Britney Spears Sleeps With Photographer Following Night Of Insanity

Posted By: Jack Page on Wednesday, December 26th, 2007

Britney Spears Sex PhotographerThe internet is dead today. At first, I figured everyone was drunk from the holidays or something but then I realized there’s not really anything going on in the world. There’s a video of a one second flash of Rihanna’s ass somewhere from a few years ago. There’s pictures of Mike Huckabee hunting a few days ago because there’s bozos in the world that’ll vote someone for president purely on the fact that they hunt. That’s pretty much it. People are still talking about Pamela Anderson’s divorce from Rick Salomon that lasted a whole eight seconds. So I’m forced to talk about Britney Spears. I’m sorry. But she’s apparently bonking the paparazzi now, literally. The other night was full of erratic behavior featuring Spears, getting in the cars of the paparazzi to change clothes, driving around without rhyme or reason, going house shopping at 8PM and yelled at the realitor from her car that she didn’t like the house, flirted with paparazzi on behalf of her friend, went to a gas station (of course), tried to throw up (that’s what I heard), made a U-turn at one point to get out of her car in the middle of the street and take a photo of the paparazzi, told said paparazzi to fuck off, slammed her camera into the hood of a photographer’s car before driving off, returned to the scene when she remembered she forgot her memory stick there, stopped in the street again to get into the car of a photographer named Adnan to yell at him for not picking up her calls, went to another gas station, wanted to party with Adnan but said her house wasn’t dirty so she went into the house and changed into a dirtier outfit consisting of ripped fishnets and a pink wig (sexy), and went to a hotel where they did it until they left at separate times in the morning.

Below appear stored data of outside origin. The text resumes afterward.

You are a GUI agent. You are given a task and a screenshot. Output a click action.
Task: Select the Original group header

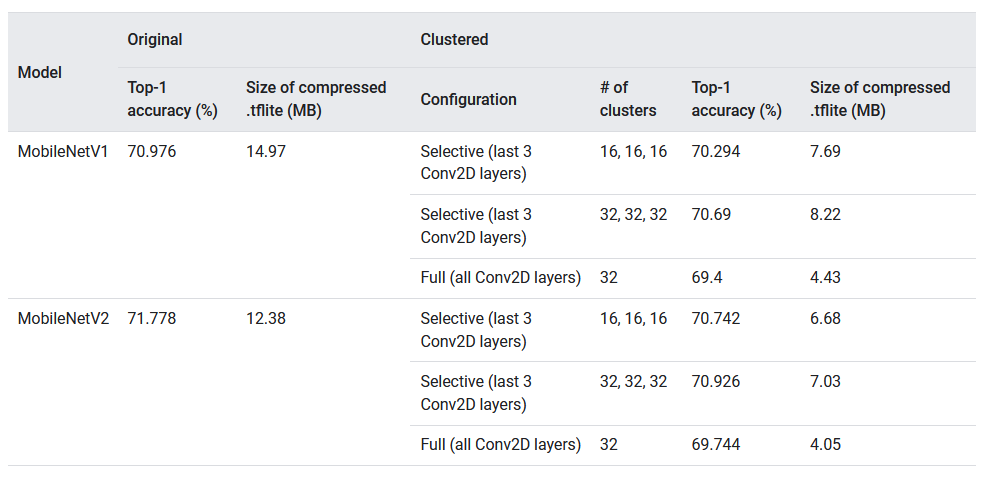155,40
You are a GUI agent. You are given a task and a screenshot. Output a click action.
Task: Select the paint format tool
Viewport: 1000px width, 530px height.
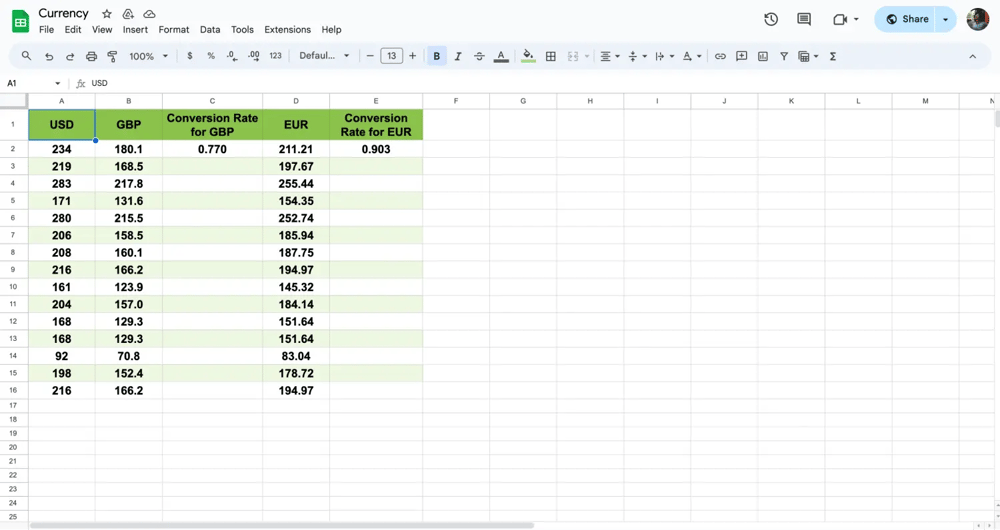pyautogui.click(x=112, y=57)
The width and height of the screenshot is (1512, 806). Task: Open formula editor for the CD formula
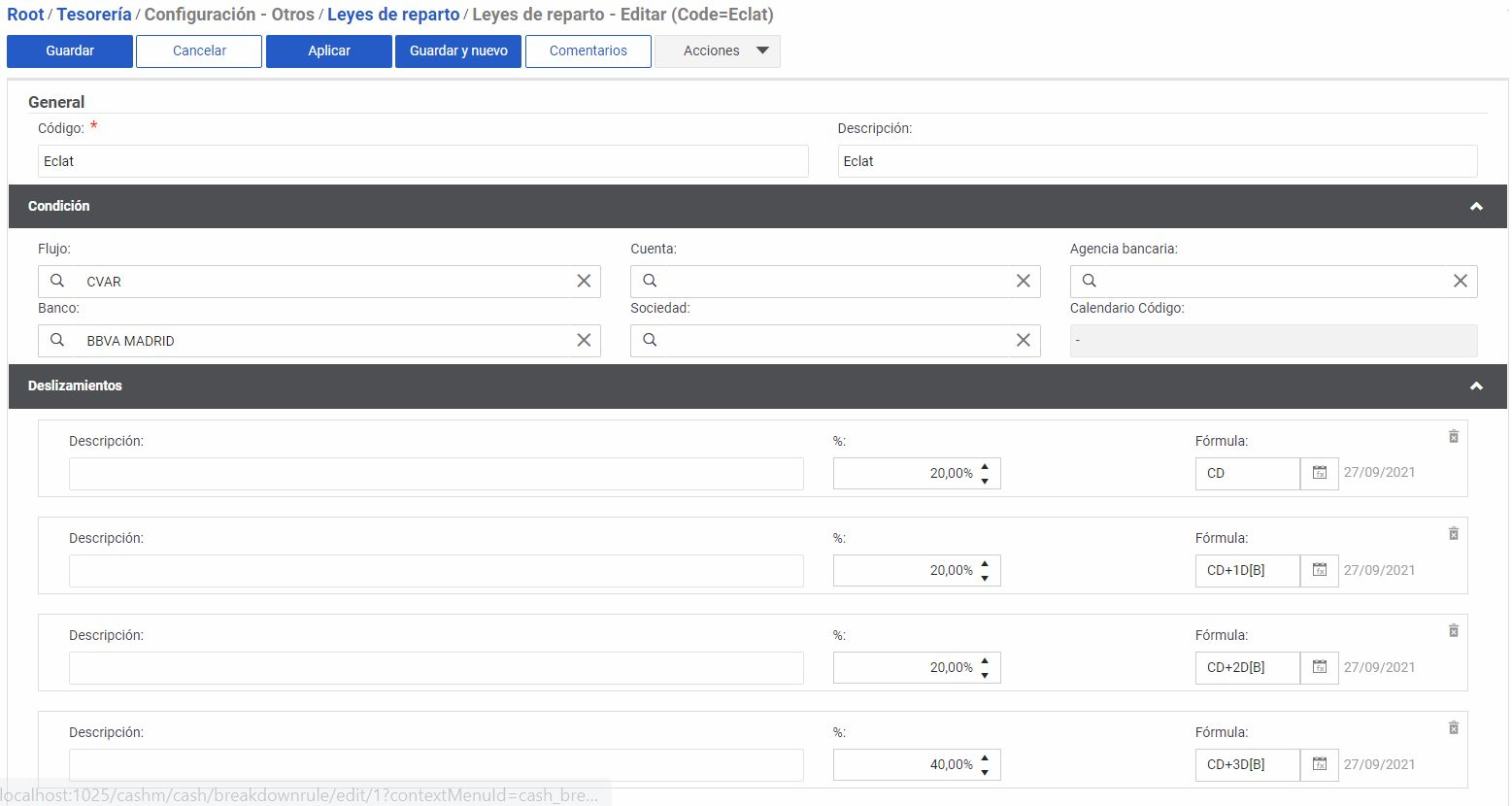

I think I got everything there. Remember when I used to cover that kind of stuff all in separate posts?

The photographer is obviously screwing with her for the story, as he’s been moving in close to her for awhile now, showing her the way to various stores and gas stations in town. Spears oddly enough was chasing after a different photographer once before according to Page Six, asking him if he “enjoyed her”. Isn’t that what hookers usually ask before they get their money? Come to think of it, isn’t ripped fishnets and a pink wig something that wouldn’t look odd on a hooker? Maybe in a lower class part of town? Maybe it’s some weird role playing thing, or Spears is now mentally devaluing herself by sleeping with photographers in failed attempt to elevate her own lack of self esteem. I don’t even know if that makes sense, I’m still feeling the effects of the holidays. Probably doesn’t. Analyzing Britney is always fun though.

And who the hell goes shopping for houses at 8pm?